George Orwell - Nineteen Eighty-Four (1949)
100 Best Scottish Books of all Time
George Orwell wrote 1984 on the Isle of Jura, having moved there to escape the sudden, blistering fame that followed the publication of Animal Farm. This, somehow, makes it a Scottish book. No more tenuous a claim, I suppose, than lines scribbled on maps by toffs defining a nation. 1984 isn't about a totalitarian future; the title came from reversing two of the digits in 1948 when he wrote it. The book was, and is, about the present and universal dangers inherent in authority. He outlines a society dominated by television screens, the death of privacy, and greasy gin.
The government prohibition on sex seems odd now. Perhaps if Orwell had written it after the sexual revolution the characters would have been subjected to incessant compulsory clumsy sex with a sweaty holiday rep. Winston and Julia would have snuck off to the woods for a bit of celibacy or hand holding. Still, Room 101, now the stuff of parlour games, is a terror as relevant now as then. The concept of tailoring torture by using psychological profiles later became a prototype for the bushtucker trials in I'm a Celebrity …

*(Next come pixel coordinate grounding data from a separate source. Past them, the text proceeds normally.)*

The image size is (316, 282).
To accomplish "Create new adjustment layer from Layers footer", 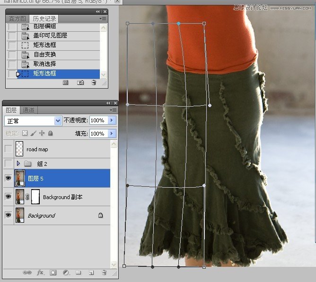I will [66, 273].
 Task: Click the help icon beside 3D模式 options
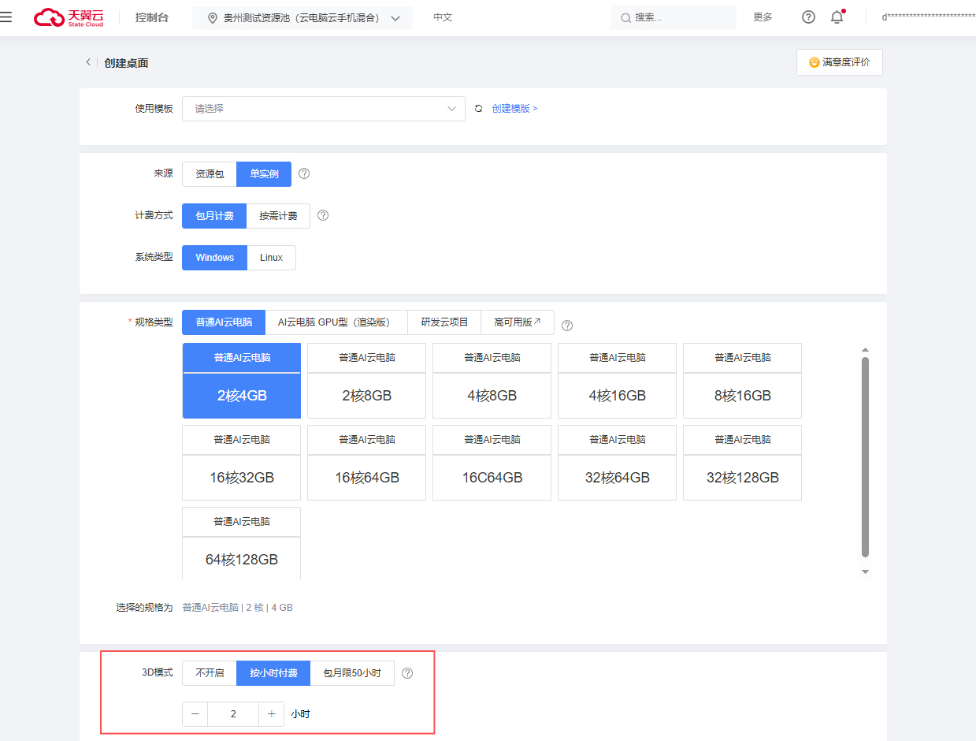(407, 673)
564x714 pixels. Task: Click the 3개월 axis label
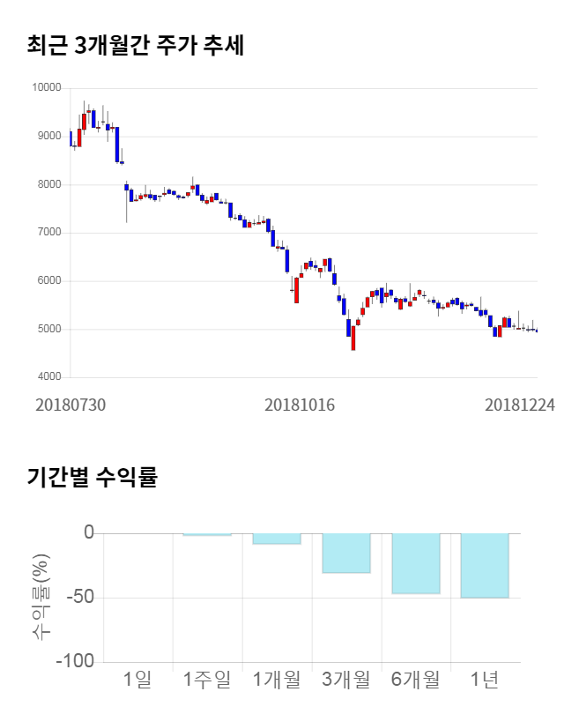point(345,680)
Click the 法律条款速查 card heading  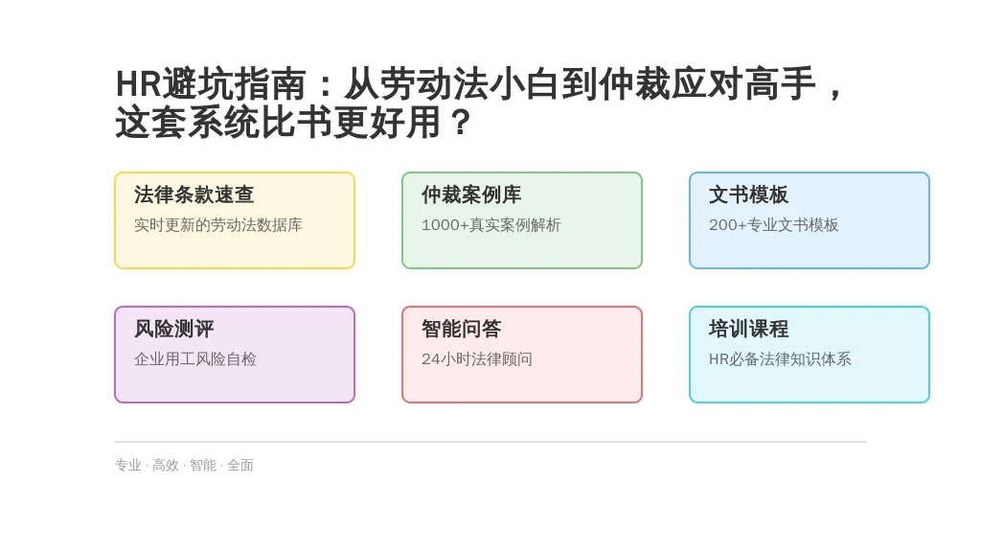[x=194, y=195]
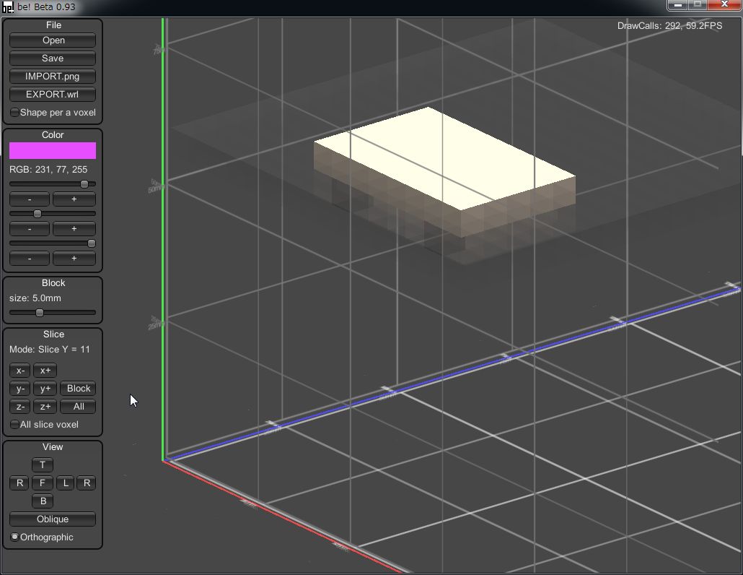The width and height of the screenshot is (743, 575).
Task: Toggle the All slice voxel checkbox
Action: point(15,425)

Orwell crammed so many elements into the book that every age picks out something else he got right. Of particular relevance now is the social value of a common enemy and governments defending breaches of civil liberties by instilling fear of attack by a foreign enemy. Substitute the rebel leader Goldberg with bin Laden (or before him Saddam and Gaddafi), and you'd have an analogy bigger than Michael Moore's trousers. Having failed as a literary writer, Orwell turned his hand to social and political comment. He's sometimes looked down on for using cheap tricks (such as interesting the reader or being shocking to get attention), but important stuff can't always be whispered with a small mouth.
When I was young and bad, I stole this book. It was such a good read I stole Keep the Aspidistra Flying, too. I can think of no higher accolade. Orwell made me think fiction could be about something other than how awful things are in Hampstead. In Why I Write, he said: 'It seems to me nonsense, in a period like our own, to think that one can avoid writing of such subjects.' He's the literary equivalent of the Clash.
Further reading: Down and Out in Paris and London (1933) shockingly exposes Orwell’s years as a struggling writer; Animal Farm (1945) is the world-famous allegorical ‘fairy story’ attacking Soviet-style communism.